O segundo problema, afirma a académica, é que o autocuidado, por mais relevante que seja, não leva em conta uma necessidade do ser humano: o apoio emocional e incondicional de outros seres humanos.
“As mães não só não estão a receber amor e apoio de que precisam, como já não têm expectativa de recebê-lo, o que talvez seja o maior problema. Aceitamos essa narrativa de que nós (mães) temos de fazer tudo e ficar para último na lista. Na melhor das hipóteses, vais dizer ‘mereço uma noite com as amigas, uma pedicure, um dia de descanso’, mas é raro que uma mãe diga: ‘tenho que garantir que alguém vai cuidar de mim e fazer disso uma prioridade’. (..) É um nutriente para sua alma e espírito e não é algo que faças por ti mesma, é algo que alguém precisa fazer por ti. Nós temos que reconhecer que precisamos dessa ajuda”, afirma Luthar.
Para cuidarmos das crianças, é preciso cuidar dos seus pais. Essa rede de apoio emocional dada a mães – ou a qualquer cuidador primário – traduz-se em crianças também mais emocionalmente saudáveis e resilientes.
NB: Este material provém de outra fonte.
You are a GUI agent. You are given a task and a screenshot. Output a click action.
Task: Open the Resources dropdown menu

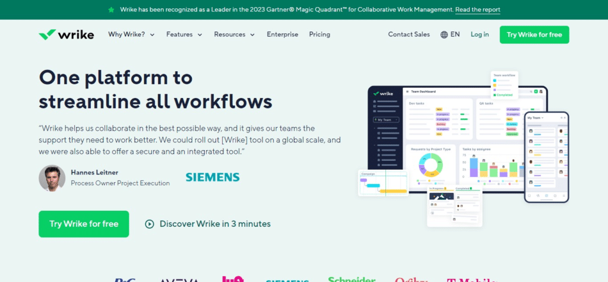(234, 34)
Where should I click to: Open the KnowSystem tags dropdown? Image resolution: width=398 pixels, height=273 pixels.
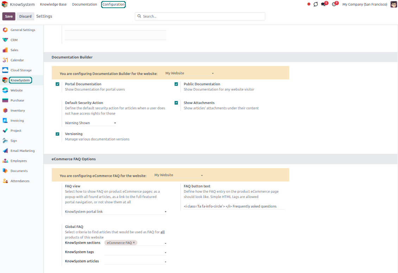point(135,252)
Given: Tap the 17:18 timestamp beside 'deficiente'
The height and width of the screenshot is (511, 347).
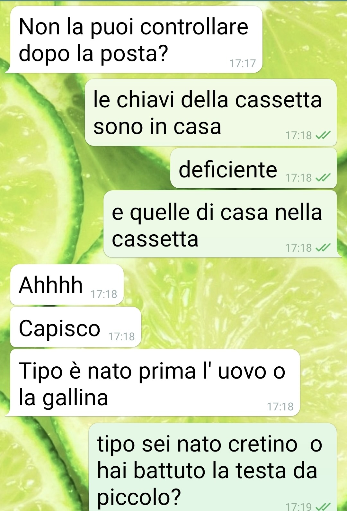Looking at the screenshot, I should pos(298,178).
Se queremos que uma criança fique bem, temos que garantir que o seu cuidador primário esteja bem também. E para isso acontecer, é preciso garantir que o cuidador primário vai ter o mesmo amor e apoio que quer dar aos seus filhos. É impossível pedir a uma mãe que seja carinhosa, amorosa, paciente, tranquila, que dê aos filhos toda a qualidade possível de cuidados, se ela própria se sente um caco. Volto ao mesmo, para estarmos bem para os outros e entregarmos o nosso melhor, temos de estar bem connosco, sentindo-nos amadas, apoiadas, ouvidas, respeitadas, incluídas e darem-nos espaço e tempo quando precisamos e como precisamos.
Por isso cuidemo-nos sozinhas, mas deixemo-nos cuidar procurando nas pessoas certas o que precisamos receber. Não é vergonha pedir ajuda e que nos tratem como precisamos.